2. Sarriball tak fleksibel

Sarri punya gaya sepak bola spesial yang dikenal dengan istilah Sarriball. Gaya bermain ini benar-benar baru bagi Juventus.

Sarriball meminta pemain menerapkan tekanan tinggi dan mengalirkan bola secara terus-menerus. Gaya main ini bagus, tapi terasa asing bagi pemain-pemain Juve yang sudah terbiasa memainkan gaya penguasaan bola.

Bertahun-tahun sebelum era Sarri, permainan Juve lebih efektif. Mereka cenderung membangun serangan dengan aliran operan pendek. Tidak menarik, tapi efektif.

Sarri jelas kesulitan menerapkan taktiknya di Juve musim ini. Dia beberapa kali mengeluh karena para pemain tidak bisa mengalirkan bola lebih cepat lagi, yang memberi kesempatan lawan untuk memperbaiki posisi.

3. Sulit samai Allegri

Siapa pun yang berada di kursi pelatih Juventus musim ini, menggantikan Massimiliano Allegri memang tidak mudah. Bersama Allegri, Juve meraih 5 trofi Serie A dan Coppa Italia. Mereka juga pernah mencapai final Liga Champions dua kali.

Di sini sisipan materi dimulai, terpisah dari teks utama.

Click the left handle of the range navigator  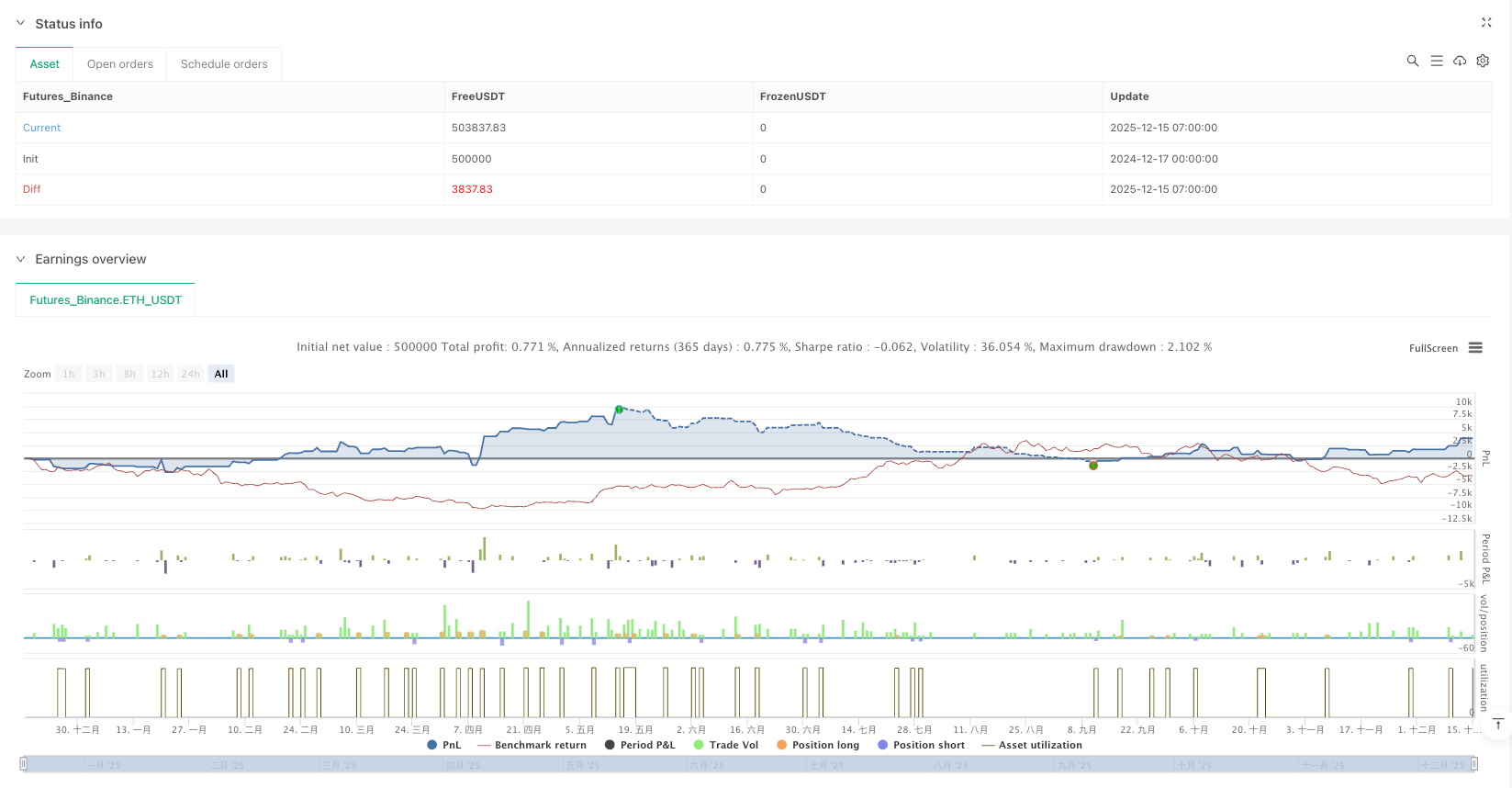pos(24,763)
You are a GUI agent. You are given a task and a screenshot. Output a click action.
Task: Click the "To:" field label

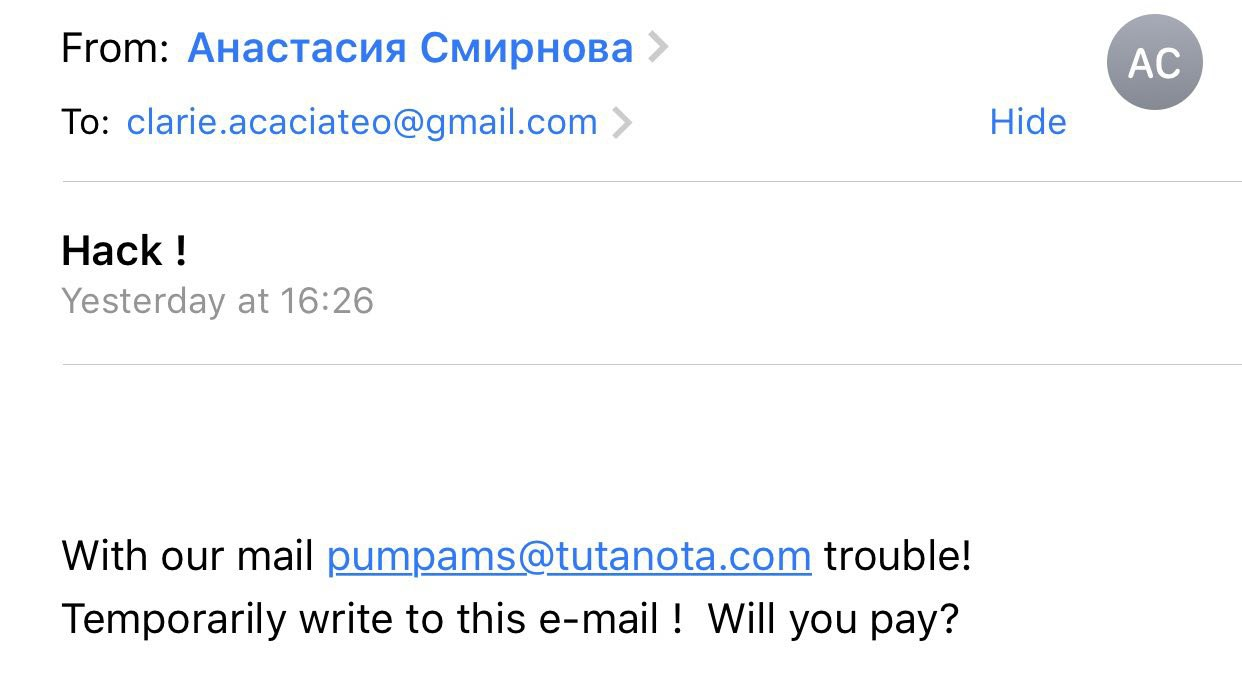pos(86,122)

Sayangnya, kekalahan dari Ajax di Liga Champions musim lalu sekaligus berarti akhir karier Allegri. Agnelli family merasa Allegri tidak cukup bagus, Sarri pun didatangkan.

Masalahnya, bicara portofolio, torehan Sarri jauh di bawah Allegri. Dia hanya bermodalkan taktik spesial, tidak banyak trofi.

Nasibnya pun sama seperti Allegri. Gagal di Liga Champions langsung berarti pemecatan.

4. Ronaldo-sentris?

Sejujurnya, Sarri memang tidak akan bisa langsung sukses di Juve. Menerapkan Sarriball butuh waktu dan butuh usaha ekstra. Masalahnya, pada proses adaptasi dengan Sarriball, Juve justru kehilangan sejumlah kualitas terbaik mereka.

Pertahanan Juve jauh lebih rapuh musim ini. Mereka kebobolan 43 gol dalam 38 pertandingan Serie A musim ini, sedangkan bawah Allegri hanya kebobolan 30 gol dalam 38 pertandingan total.

Selain pertahanan, masalah terletak di lini serang. Karena Sarriball belum efektif, mau tak mau Sarri terpaksa mencari segala cara untuk mencetak gol. Tentu, cara termudah adalah menyerahkannya pada pemain terbaik dalam tim, Cristiano Ronaldo.

Tidak ada yang salah bergantung pada Ronaldo, tapi mau tak mau Sarri harus memanjakan sang megabintang . Akibatnya, pemain top Juve lainnya jadi terabaikan. Paulo Dybala sering dicadangkan, Gonzalo Higuain pun demikian.

Ronaldo terbukti jadi top scorer tim musim ini, memecahkan rekor puluhan tahun. Namun, catatan apik ini hanya menutupi masalah ketergantungan besar yang sebenarnya.

5. Cenderung salahkan pemain

Sifat keras kepala Sarri dilengkapi dengan ego yang besar. Dia jarang mengaku bersalah setiap kali timnya kalah, justru cenderung menyalahkan tim dan para pemain.

Teranyar, tentang kegagalan Juve di Liga Champions musim ini, Sarri berkata: "Saya pun sadar bahwa di kompetisi ini (UCL) Juventus memang dikutuk."

Dia jarang merasa bersalah, hampir tak pernah mengakui bahwa taktiknya mungkin perlu diperbaiki. Singkatnya, sifat Sarri membuat pihak klub tidak punya banyak pilihan.